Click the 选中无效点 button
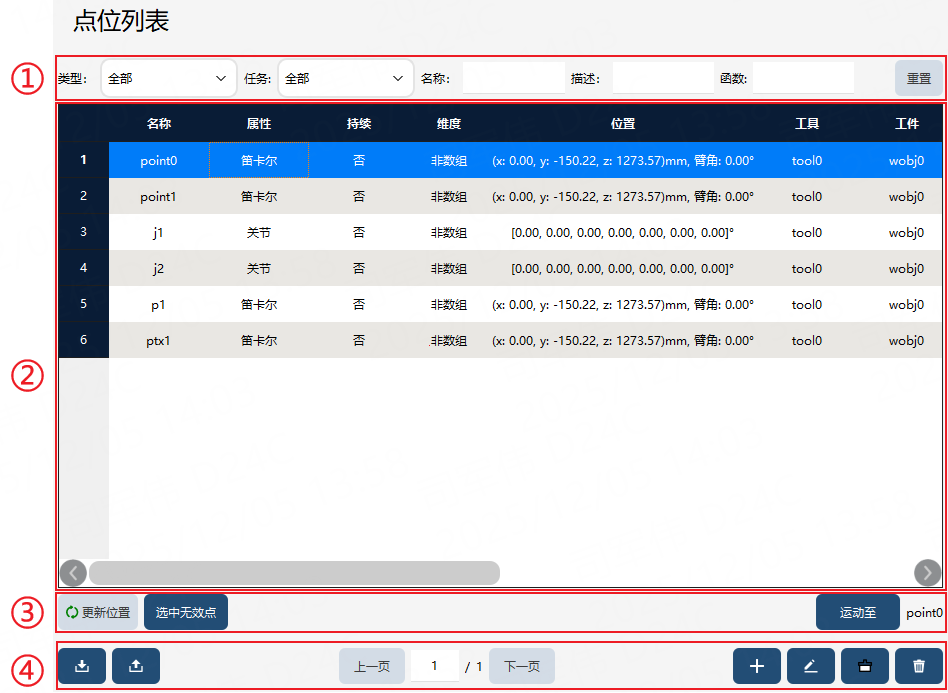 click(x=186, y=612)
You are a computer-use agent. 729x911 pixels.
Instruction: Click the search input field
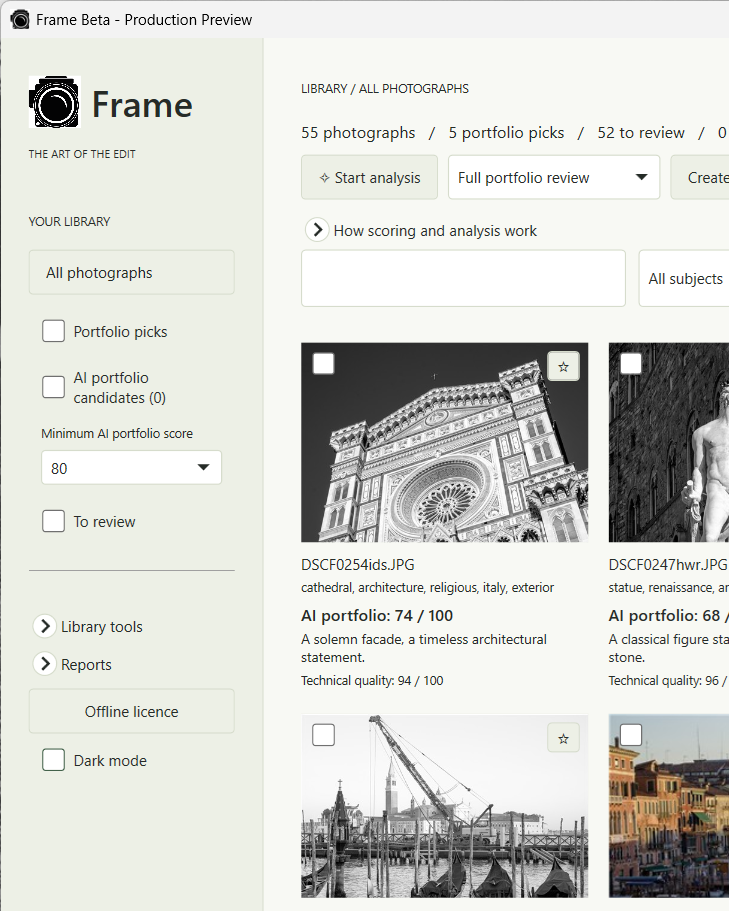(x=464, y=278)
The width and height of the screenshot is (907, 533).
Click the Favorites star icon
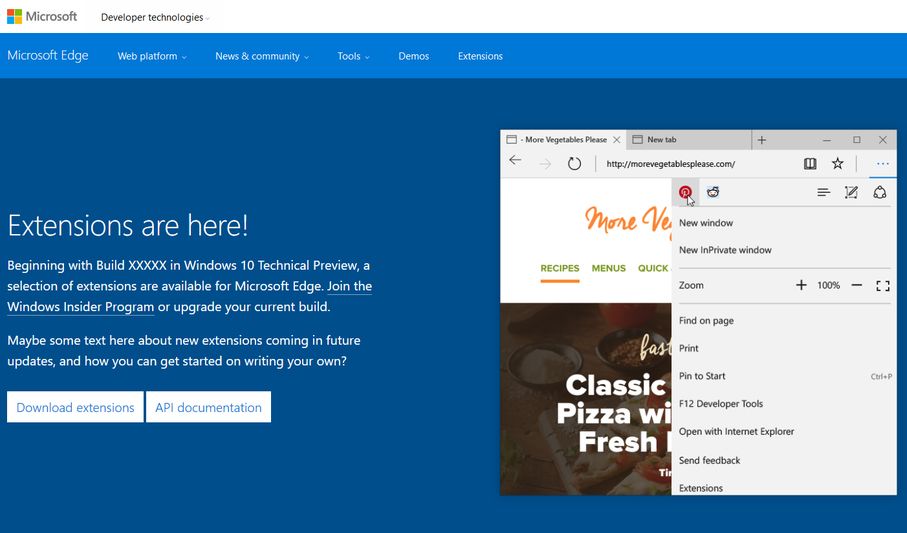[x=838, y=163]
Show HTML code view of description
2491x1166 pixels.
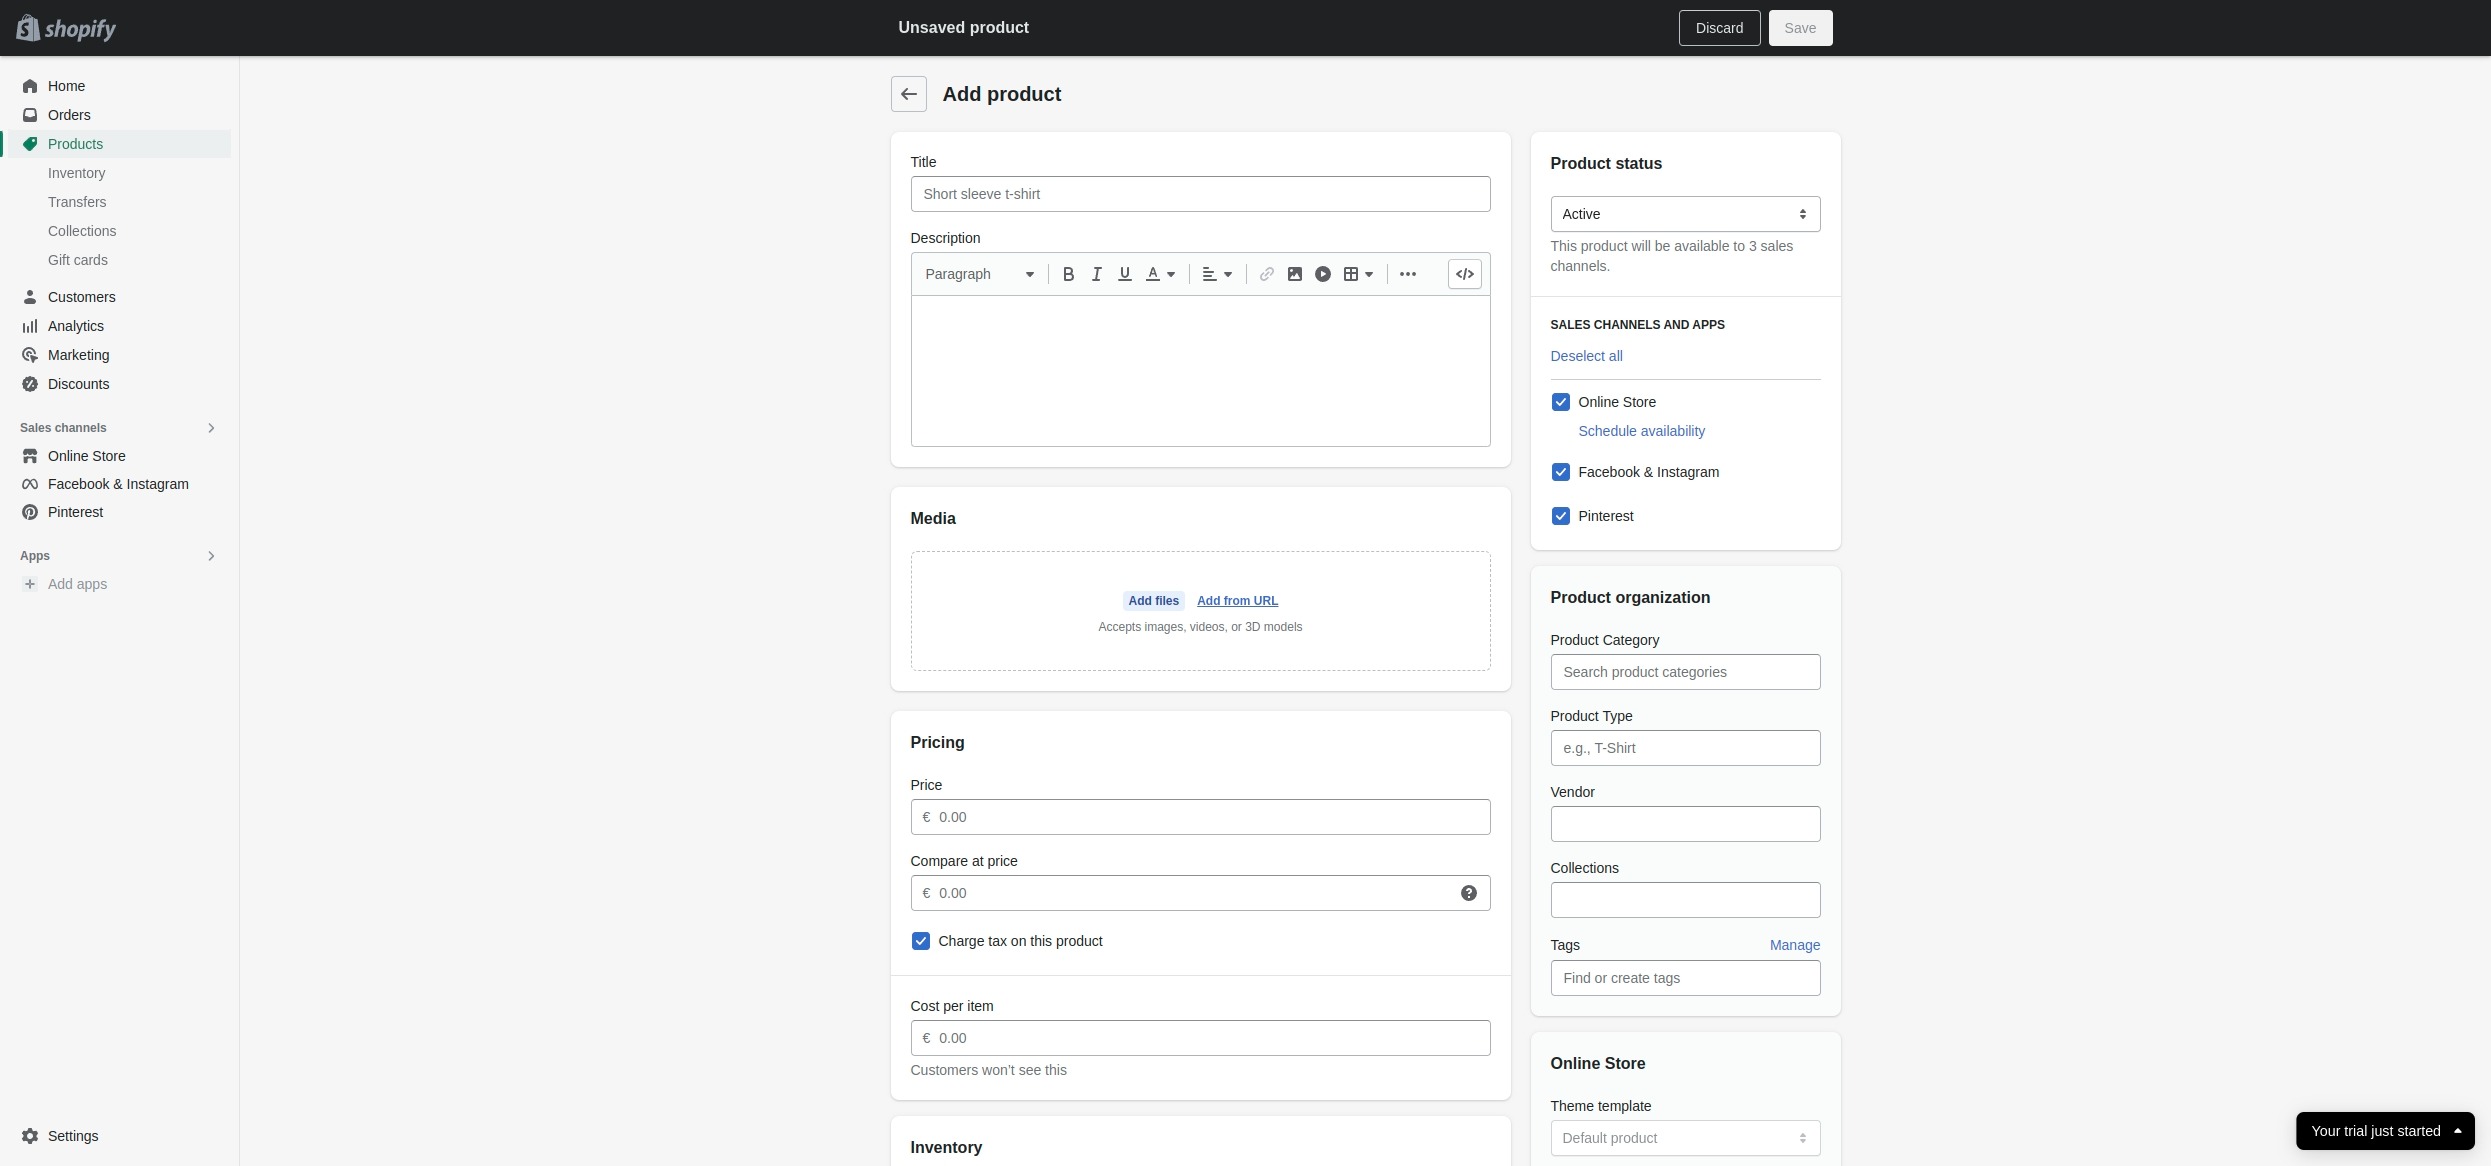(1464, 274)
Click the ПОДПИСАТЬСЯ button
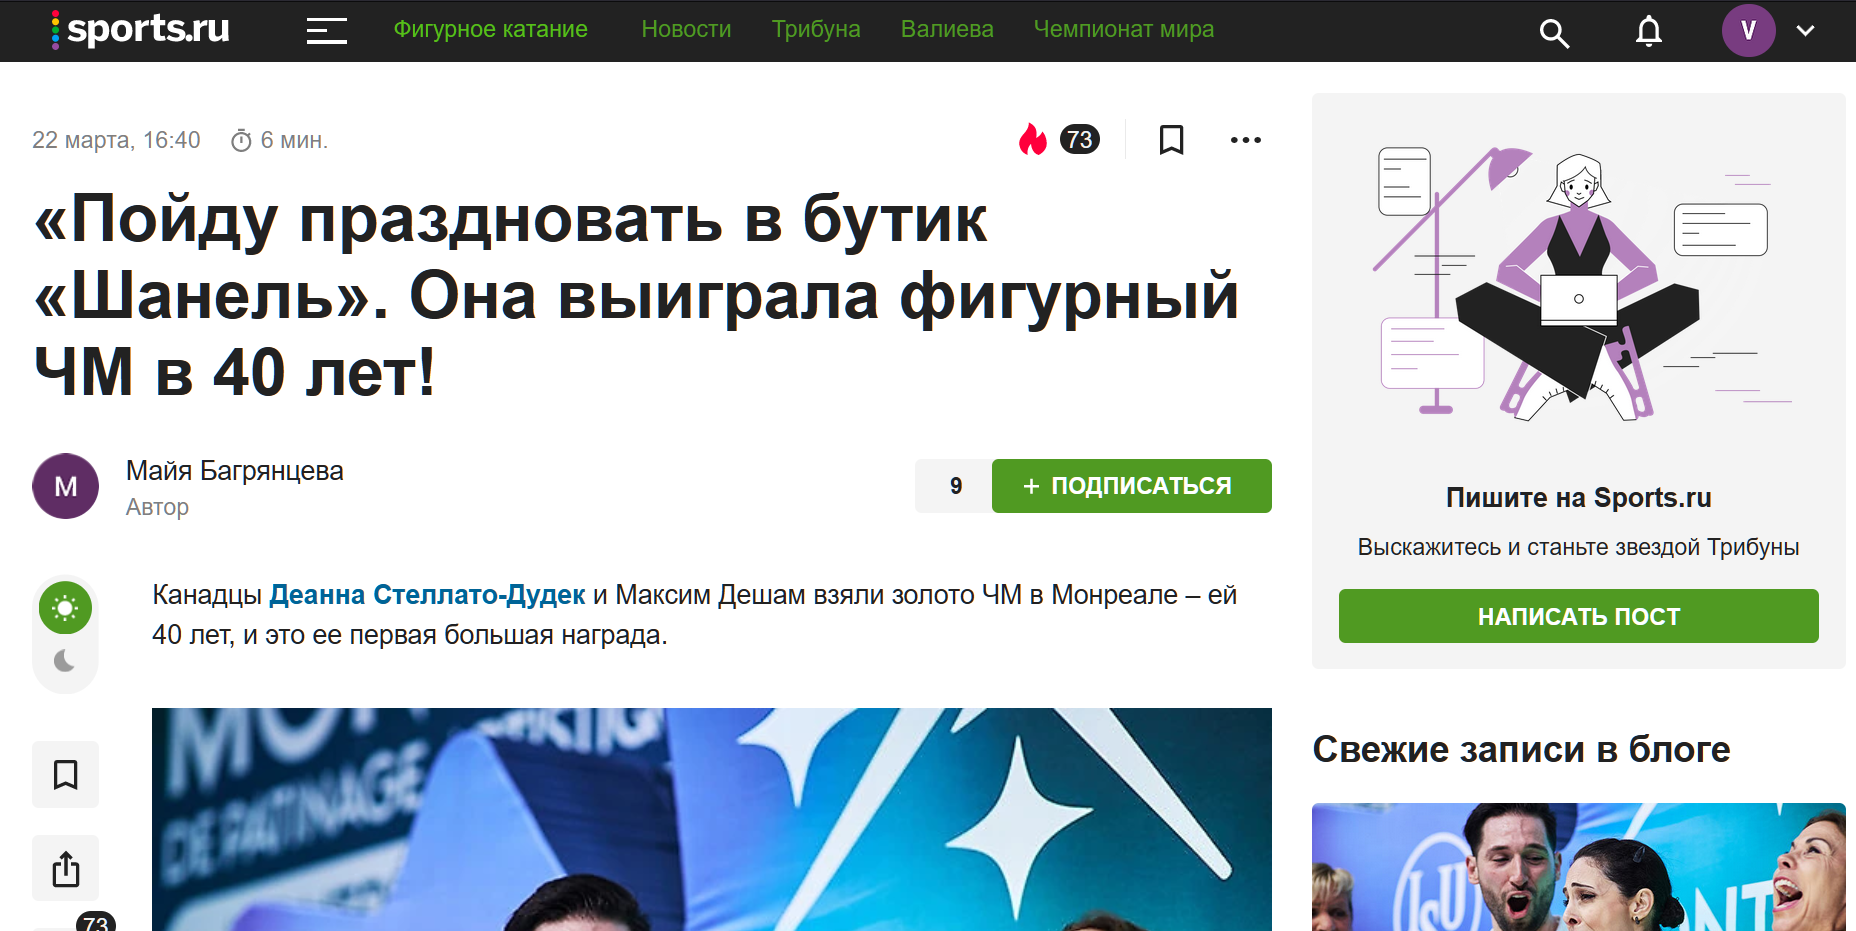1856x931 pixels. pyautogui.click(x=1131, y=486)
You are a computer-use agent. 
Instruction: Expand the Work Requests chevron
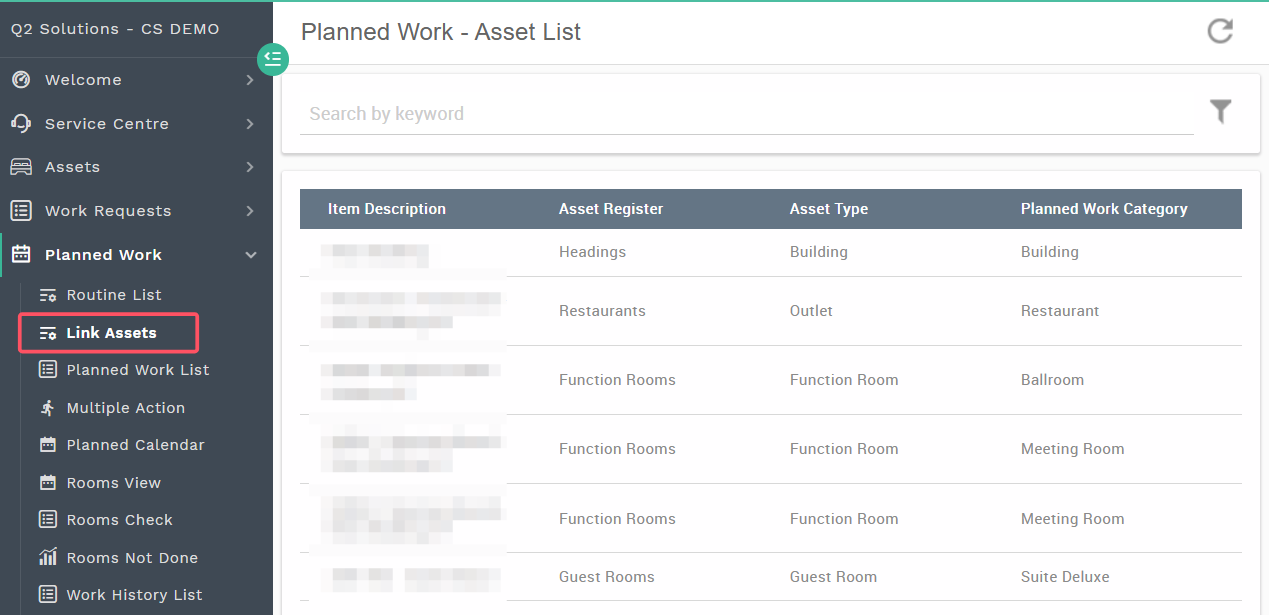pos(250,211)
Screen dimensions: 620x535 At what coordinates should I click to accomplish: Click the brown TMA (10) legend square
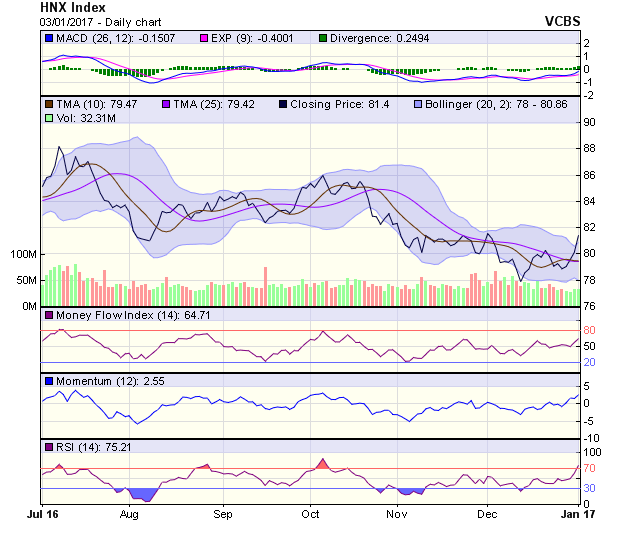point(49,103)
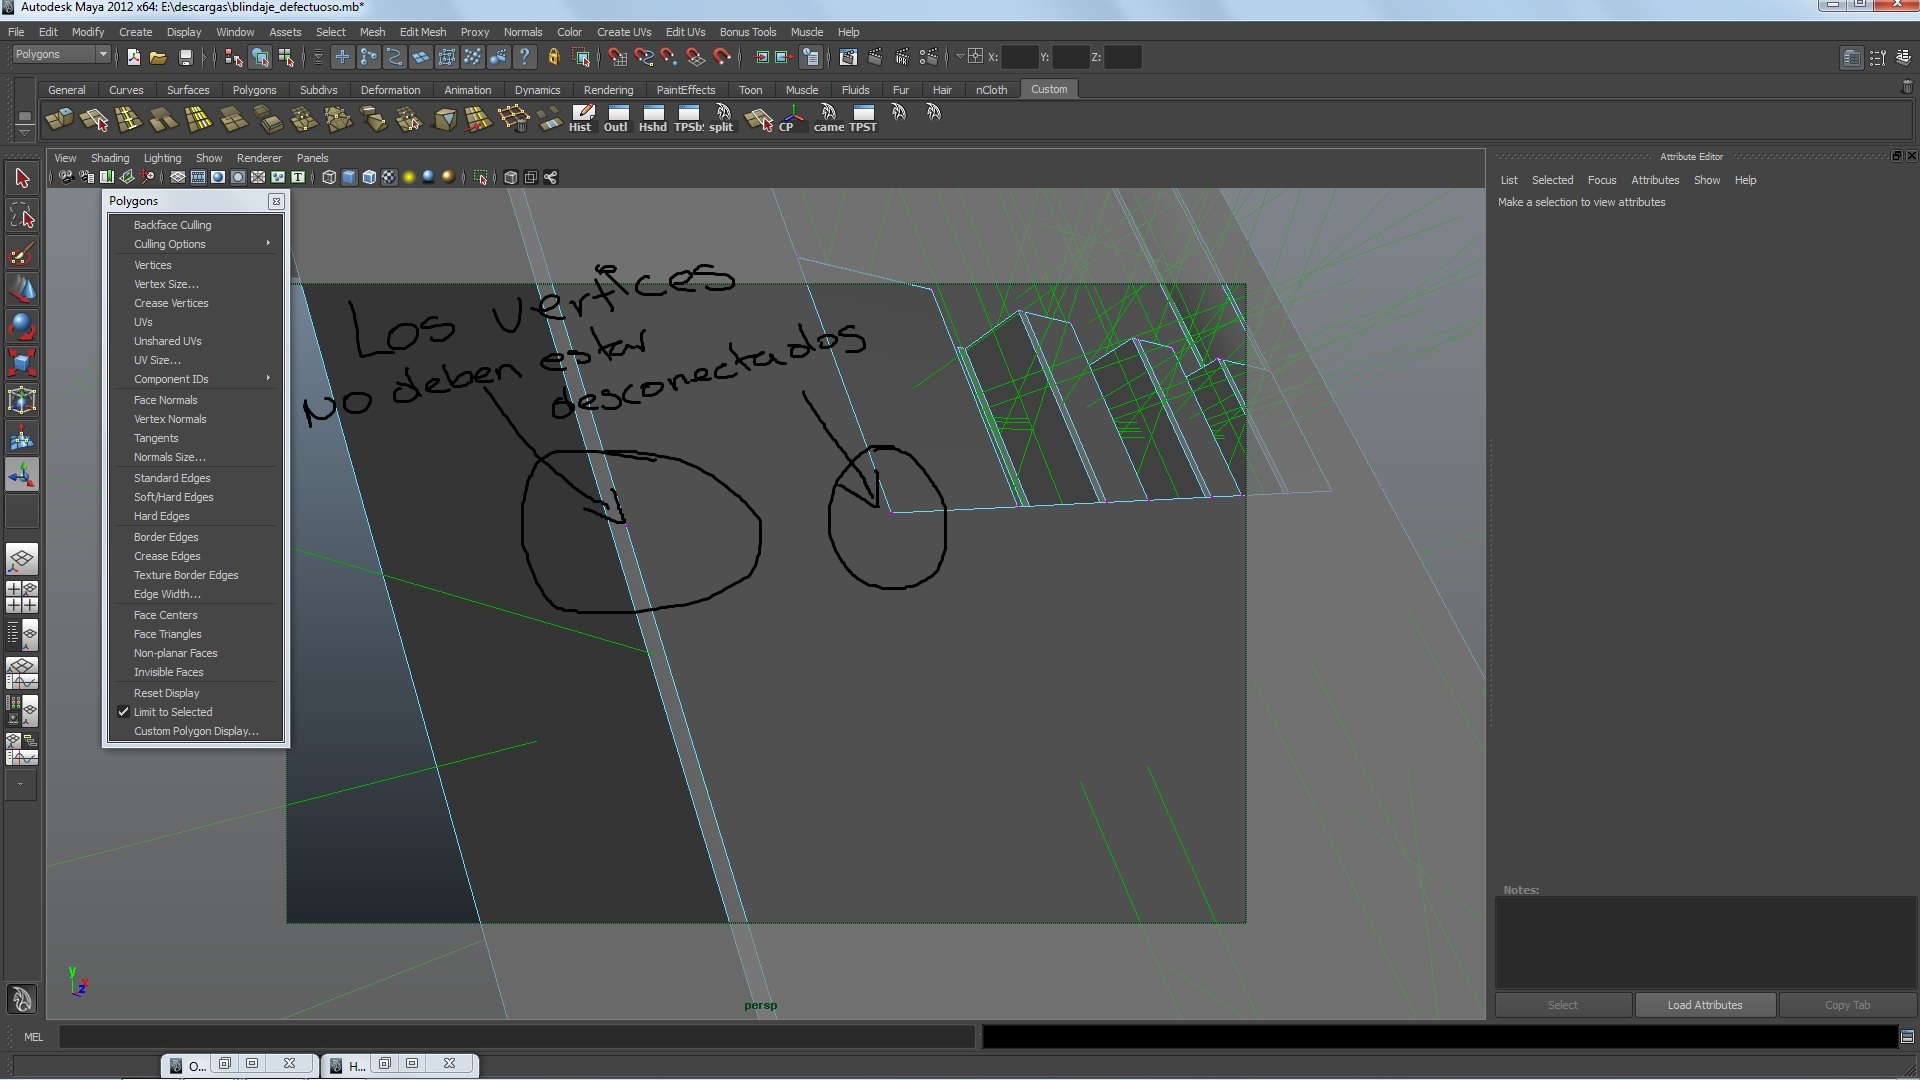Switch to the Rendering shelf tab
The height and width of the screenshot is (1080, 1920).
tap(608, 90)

Short problem: Convert the items from the start of the records up to and including the line with "[x=838, y=163]" into a two-column CSV with the headers "prompt" and "target". Give one row per item, with its text and its answer each in a single quoted field and line breaks replaced by spaces, and leave out the pictures.

Task output:
prompt,target
"Click the 选中无效点 button","click(x=186, y=612)"
"You are a computer-use agent. 729x911 pixels. Instruction: Click the search input field","(x=464, y=278)"
"The width and height of the screenshot is (907, 533). Click the Favorites star icon","[x=838, y=163]"